Aim — Reproduce the lines verbatim, starting at the line that contains "Where should I" and ending with the last of the lines, and leave the pictures out of your answer.

Entries shown —

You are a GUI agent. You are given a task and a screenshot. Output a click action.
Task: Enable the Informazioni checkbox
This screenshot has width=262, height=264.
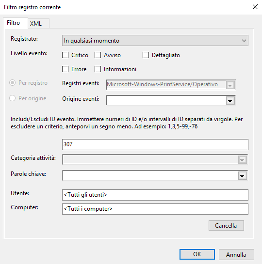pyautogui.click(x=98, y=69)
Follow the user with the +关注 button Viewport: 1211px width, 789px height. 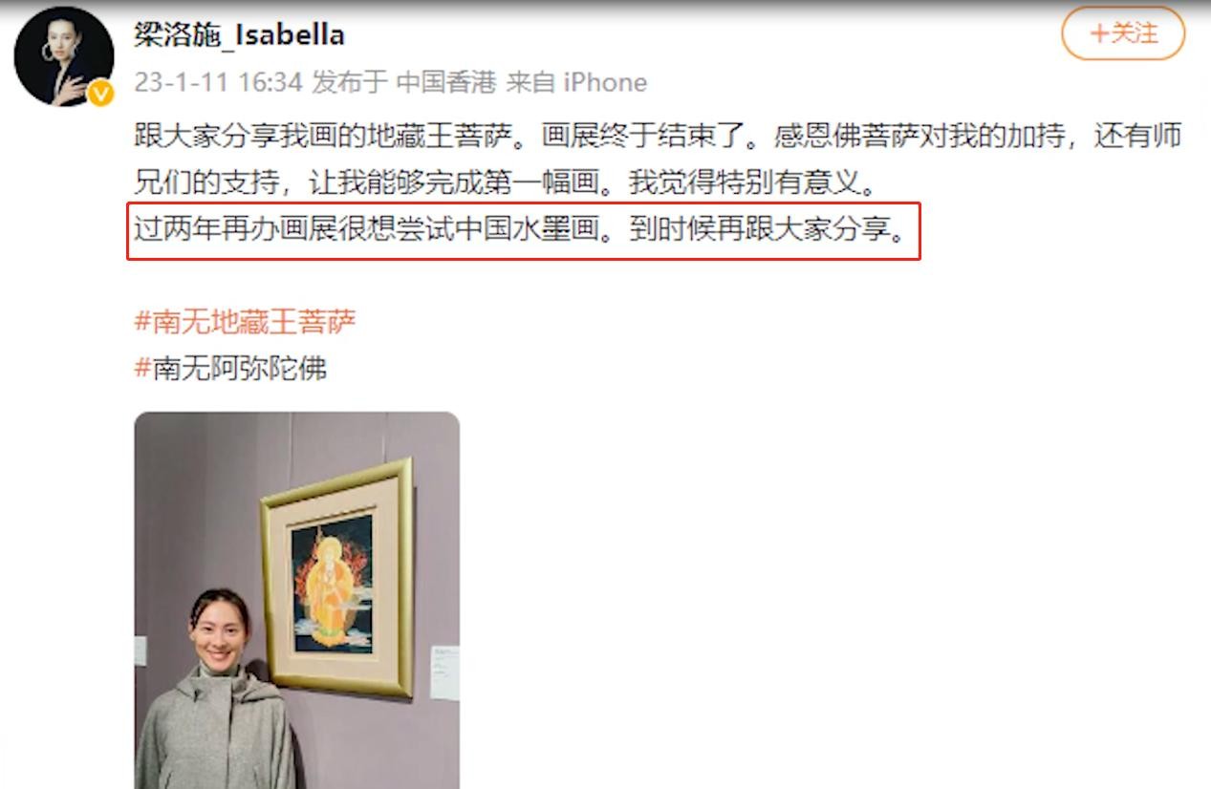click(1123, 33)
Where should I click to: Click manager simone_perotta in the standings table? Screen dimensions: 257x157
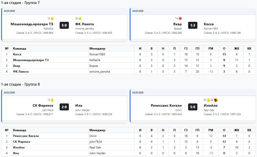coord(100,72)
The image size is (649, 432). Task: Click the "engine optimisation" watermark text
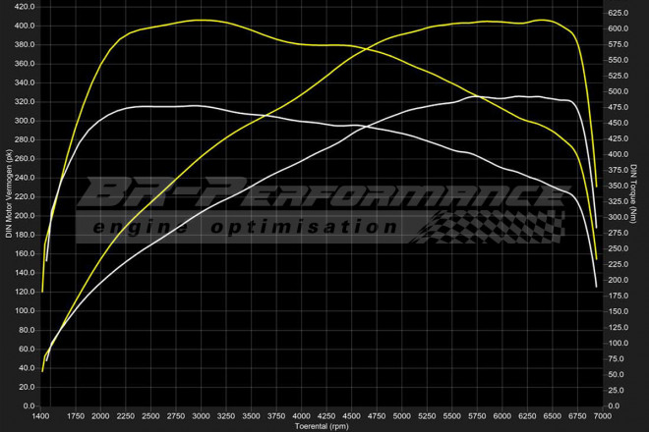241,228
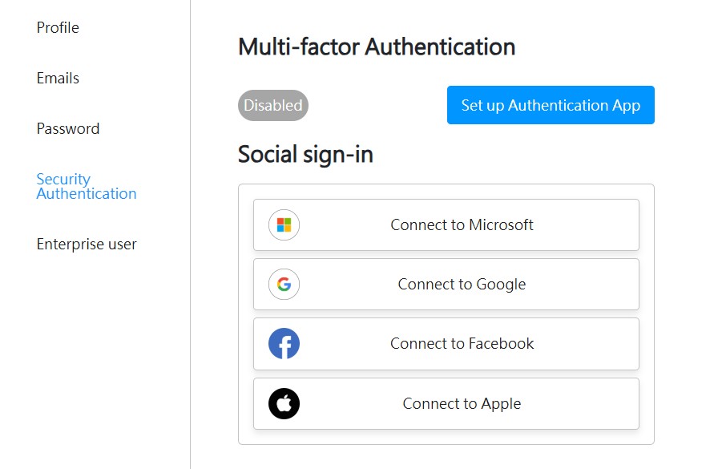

Exercise response —
Where should I click to: Click manager simone_perotta in the standings table? Screen dimensions: 257x157
coord(100,72)
The image size is (649, 432). Task: Click the "engine optimisation" watermark text
241,228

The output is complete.